The next morning I checked out the Skytrain subway across the street for how to get to Union Station on time, then I took a good look at the Vancouver Art Gallery, watched a self-styled “bubbleologist’ mesmerize a swatch of moppets at the new Science and Technology Centre in downtown V, and ate a lousy cafeteria meal of pork chops and roof-of-the-mouth clabbering mashed potatoes at Union Station.
That crummy dinner forecast the only fly in the peripatetic ointment. Solve the eating problem on Canadian Rail, and you’ve got yourself one heck of a travel buy. My only other real reservation: Don’t wait until the last minute to ask for space or to change plans—unlike the Eurail or Brit Rail passes, you can’t just wander onto even an empty train—they check your reservation at the gate.

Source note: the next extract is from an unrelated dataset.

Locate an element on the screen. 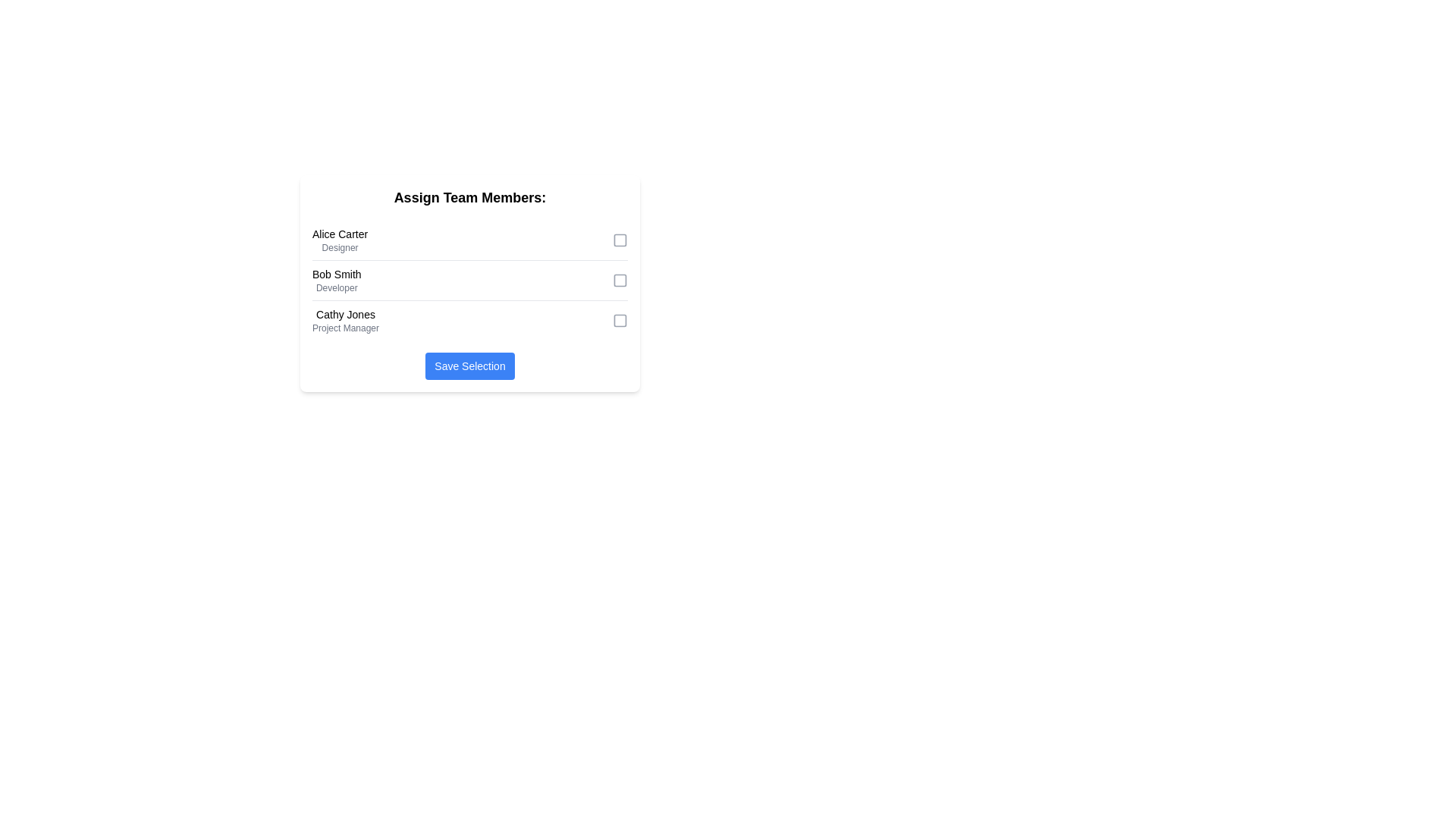 Image resolution: width=1456 pixels, height=819 pixels. the checkbox-like UI element for Alice Carter, the Designer, located is located at coordinates (620, 239).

After covering Calgary, I got back on VIA for my next ambition—to see Ottawa, a capital that has never been sexy enough to detour me from a Toronto or a Montreal trip. That’s when you begin to get the sense of Canada’s size—29 hours to traverse Ontario, For Mulrooney’s sake, along the northern edge of Lake Superior, stark and ????? in its winter beauty. And I also discovered Constantine’s general store across the street from the Thunder Bay station. It sells bananas and bags of peanuts in shucks and reasonably recent newspapers and quarts of real orange juice.
Ottawa is a great city in spite of all the canards—the Safdie National Gallery is idiosyncratically sited on a river bluff between a cathedral and the Parliament buildings, and it proudly but humbly places itself in this context.
And where else can you hostel in a converted jail? Soaking serenely in its Victorian bath tub, I’m startled by the sight of a peep hole in the middle of its thick security door—until I see that the no-longer-necessary hole has been taped over.
See a great Yosef Karsh photography retrospective at the National Archives. I like Ottawa. Decide I will definitely come back for the Degas retrospective next fall.
Actually I didn’t get off in Ottawa the first pass by it. The train was five hours late—so instead of getting into Montreal at a reasonable 10 p.m. to look for a hotel, we were dumped into the station at 3:00 a.m. and told to scram! Any civilized train service would have let us bunk out in our sleeping car until daybreak. Instead, I parried street people’s cigarette entreaties all night.
How different from the treatment three weeks later, when 45 below Celsius weather broke a rail east of Edmonton, making us five hours later and therefore unable to let us link up with the Continental in Winnipeg.
They took five of us out at Saskatoon and flew us to Thunder Bay to catch up with our train to Toronto. Now that’s class, VIA.
By now, I was getting the hang of it. I took a day trip up to Gaspe, where the regional museum is as sweet as it could be, and the wooden cedar cathedral of Christ the King rivals Ronchamps in its beauty. On the way back, I got off at Levis to take the ferry across the Saint Lawrence to Quebec City.
I fantasized having breakfast in style at the Chateau Frontenac. I did, buy only after climbing the wooden stairway, step by frozen step—the closest I came to freezing to death. As I gasped in the 60-below cold at the top, I saw the man opening the funicular. Rats!
The old chateau, nonetheless, was worth the frost, and I fueled up for a hard day of savoring old buildings in Quebec City and Montreal.
The main train station in Quebec City is a marvel of urbane rehabbing, the old structure having been spruced up whilst the train shed parts have been high-teched. It’s an exemplary blending of old and new, a compulsory visit to which would humanize our Post-Mod-architecture school students South of the Border, down Venturi’s way.